There were issues with the top 10 stats making the page too slow to load.

Also (as many people pointed out) the jump to last post arrow wasn't working.

It'll be back soon.

L


----------



## Lois_Lane (Jul 21, 2009)

Nice one, hope this stops the main page freezing up for me every 5 minutes!


----------



## fitdog (May 30, 2010)

Having problems here the whole page does not load up only the top half.


----------



## MrO2b (Aug 19, 2010)

i've only just been able to get back on the site, after about 20mins of unsuccessful attempts. couldn't get in through google or my history... just me?


----------



## Lois_Lane (Jul 21, 2009)

MrO2b said:


> i've only just been able to get back on the site, after about 20mins of unsuccessful attempts. couldn't get in through google or my history... just me?


Its been happening to me for days. It freezes my whole window up i then have to go through another window and go else where than the main page!


----------



## bizzlewood (Dec 16, 2007)

I didn't have any probs

Probably because I'm on a suprior machine

Once you go Mac you never go back


----------



## Lois_Lane (Jul 21, 2009)

bizzlewood said:


> I didn't have any probs
> 
> Probably because I'm on a suprior machine
> 
> Once you go black you never go back


Yeah as you keep telling us quite down about it already!


----------



## bizzlewood (Dec 16, 2007)

Lol that too

Still got more reps than you


----------



## big_jim_87 (Jul 9, 2009)

lol i thought there was a prob with my comp loading the page iv been hitting refresh over and over trying to get the top 10 up lol!


----------



## aka (Jun 25, 2010)

bizzlewood said:


> I didn't have any probs
> 
> Probably because I'm on a suprior machine
> 
> Once you go Mac you never go back


my pc is half the price and have no probs with the new site


----------



## Smitch (Dec 29, 2008)

Yep, my £140 Asus netbook has been fine too. Must be as good as a Mac!


----------



## Matt 1 (May 8, 2010)

Mine was fine as well, but I think its besides the point, it wasn't working well for others and needs to be fixed.


----------



## Ironclad (Jun 23, 2009)

What are these top 10 stats?

Ps no probs here either.


----------



## Guest (Nov 27, 2010)

most problems can be sorted out by getting rid off internet explorer and using something like firefox or a few others out there i use firefox and iv never had a problem with this site


----------



## Raptor (Feb 16, 2010)

Im glad that the stats will be back as it was a good way of keeping an eye on good threads


----------



## rs007 (May 28, 2007)

The Raptor said:


> Im glad that the stats will be back as it was a good way of keeping an eye on good threads


Yeah I'll x2 that, in fact, I would go so far as to say on a site this size, it is critical to people not missing stuff etc - to drill into idividual sections is a bit of a task.

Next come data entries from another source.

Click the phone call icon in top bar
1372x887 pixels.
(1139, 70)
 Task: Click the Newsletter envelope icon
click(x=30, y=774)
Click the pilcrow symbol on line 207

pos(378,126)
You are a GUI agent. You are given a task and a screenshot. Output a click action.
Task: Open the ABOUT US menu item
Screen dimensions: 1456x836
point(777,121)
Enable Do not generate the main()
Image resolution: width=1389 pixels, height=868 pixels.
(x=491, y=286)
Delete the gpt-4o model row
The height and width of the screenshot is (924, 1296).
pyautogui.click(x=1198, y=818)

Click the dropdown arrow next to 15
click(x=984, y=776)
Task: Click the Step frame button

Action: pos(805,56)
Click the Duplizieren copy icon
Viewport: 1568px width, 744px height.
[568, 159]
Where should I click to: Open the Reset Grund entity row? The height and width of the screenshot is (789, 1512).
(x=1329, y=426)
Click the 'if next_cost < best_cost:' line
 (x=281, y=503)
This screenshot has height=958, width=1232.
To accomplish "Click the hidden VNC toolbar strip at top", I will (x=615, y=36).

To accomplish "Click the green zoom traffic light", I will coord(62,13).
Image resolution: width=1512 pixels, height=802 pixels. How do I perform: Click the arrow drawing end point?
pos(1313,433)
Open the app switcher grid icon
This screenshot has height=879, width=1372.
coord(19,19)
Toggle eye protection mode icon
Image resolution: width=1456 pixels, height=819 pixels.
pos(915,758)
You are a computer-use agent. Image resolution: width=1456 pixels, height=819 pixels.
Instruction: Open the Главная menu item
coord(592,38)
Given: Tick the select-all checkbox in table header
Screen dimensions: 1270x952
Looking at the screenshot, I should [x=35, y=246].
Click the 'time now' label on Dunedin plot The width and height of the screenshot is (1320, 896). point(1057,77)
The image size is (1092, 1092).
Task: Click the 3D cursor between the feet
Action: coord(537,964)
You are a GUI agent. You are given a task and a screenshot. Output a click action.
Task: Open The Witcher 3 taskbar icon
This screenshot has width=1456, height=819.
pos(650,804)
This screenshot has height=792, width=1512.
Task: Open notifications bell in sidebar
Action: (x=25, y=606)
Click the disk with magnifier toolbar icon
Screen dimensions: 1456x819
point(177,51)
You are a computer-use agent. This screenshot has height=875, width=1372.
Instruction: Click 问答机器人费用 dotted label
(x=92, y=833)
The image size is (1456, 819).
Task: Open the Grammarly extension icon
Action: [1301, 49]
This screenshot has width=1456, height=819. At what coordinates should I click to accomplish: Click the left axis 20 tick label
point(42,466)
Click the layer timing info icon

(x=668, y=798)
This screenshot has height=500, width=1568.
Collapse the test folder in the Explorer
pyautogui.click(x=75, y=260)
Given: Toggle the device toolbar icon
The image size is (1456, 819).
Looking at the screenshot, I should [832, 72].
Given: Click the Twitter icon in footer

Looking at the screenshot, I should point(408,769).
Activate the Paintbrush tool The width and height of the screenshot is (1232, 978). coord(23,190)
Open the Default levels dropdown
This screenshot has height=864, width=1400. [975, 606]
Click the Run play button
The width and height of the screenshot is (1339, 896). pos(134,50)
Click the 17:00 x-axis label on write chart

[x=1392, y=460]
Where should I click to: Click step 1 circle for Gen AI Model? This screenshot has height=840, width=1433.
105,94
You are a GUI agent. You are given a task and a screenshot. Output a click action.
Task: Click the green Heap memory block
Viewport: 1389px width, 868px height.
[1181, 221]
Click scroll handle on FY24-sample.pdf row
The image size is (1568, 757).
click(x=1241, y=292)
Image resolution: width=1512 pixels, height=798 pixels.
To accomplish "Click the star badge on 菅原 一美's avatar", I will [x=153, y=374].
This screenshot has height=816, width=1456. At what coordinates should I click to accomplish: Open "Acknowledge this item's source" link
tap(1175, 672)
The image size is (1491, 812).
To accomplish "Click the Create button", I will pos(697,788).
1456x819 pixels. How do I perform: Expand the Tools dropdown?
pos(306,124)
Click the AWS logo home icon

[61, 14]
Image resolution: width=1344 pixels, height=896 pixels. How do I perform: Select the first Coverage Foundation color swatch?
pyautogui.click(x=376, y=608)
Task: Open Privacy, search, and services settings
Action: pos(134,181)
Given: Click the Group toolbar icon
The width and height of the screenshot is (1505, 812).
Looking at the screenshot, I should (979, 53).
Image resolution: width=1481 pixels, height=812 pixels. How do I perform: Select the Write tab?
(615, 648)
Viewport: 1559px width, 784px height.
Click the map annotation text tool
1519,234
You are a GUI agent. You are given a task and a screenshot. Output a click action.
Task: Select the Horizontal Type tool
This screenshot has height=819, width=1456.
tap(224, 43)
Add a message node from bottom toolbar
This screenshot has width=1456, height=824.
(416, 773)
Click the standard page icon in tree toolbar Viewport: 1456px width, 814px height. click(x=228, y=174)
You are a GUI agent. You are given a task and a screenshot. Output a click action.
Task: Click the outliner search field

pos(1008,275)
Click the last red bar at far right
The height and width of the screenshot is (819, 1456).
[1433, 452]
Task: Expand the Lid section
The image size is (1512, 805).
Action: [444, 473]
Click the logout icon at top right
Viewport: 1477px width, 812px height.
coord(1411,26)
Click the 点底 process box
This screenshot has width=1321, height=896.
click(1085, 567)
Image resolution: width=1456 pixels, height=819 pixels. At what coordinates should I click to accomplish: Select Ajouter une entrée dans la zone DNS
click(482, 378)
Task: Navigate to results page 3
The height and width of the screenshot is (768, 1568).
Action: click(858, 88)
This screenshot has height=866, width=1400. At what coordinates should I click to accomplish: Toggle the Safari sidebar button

Hopefully it will return soon, I done easily 95% of my browsing through the top stats panel.


----------



## weeman (Sep 6, 2007)

also instead of starting new thread for it,but when will html be being enabled again in the sections like general for vid embedding,and even more importantly in journals section


----------



## solidcecil (Mar 8, 2012)

any idea when they will be back?


----------



## Lorian (Apr 9, 2003)

solidcecil said:


> any idea when they will be back?


I've been looking at alternatives today.. hopefully by the weekend.

L


----------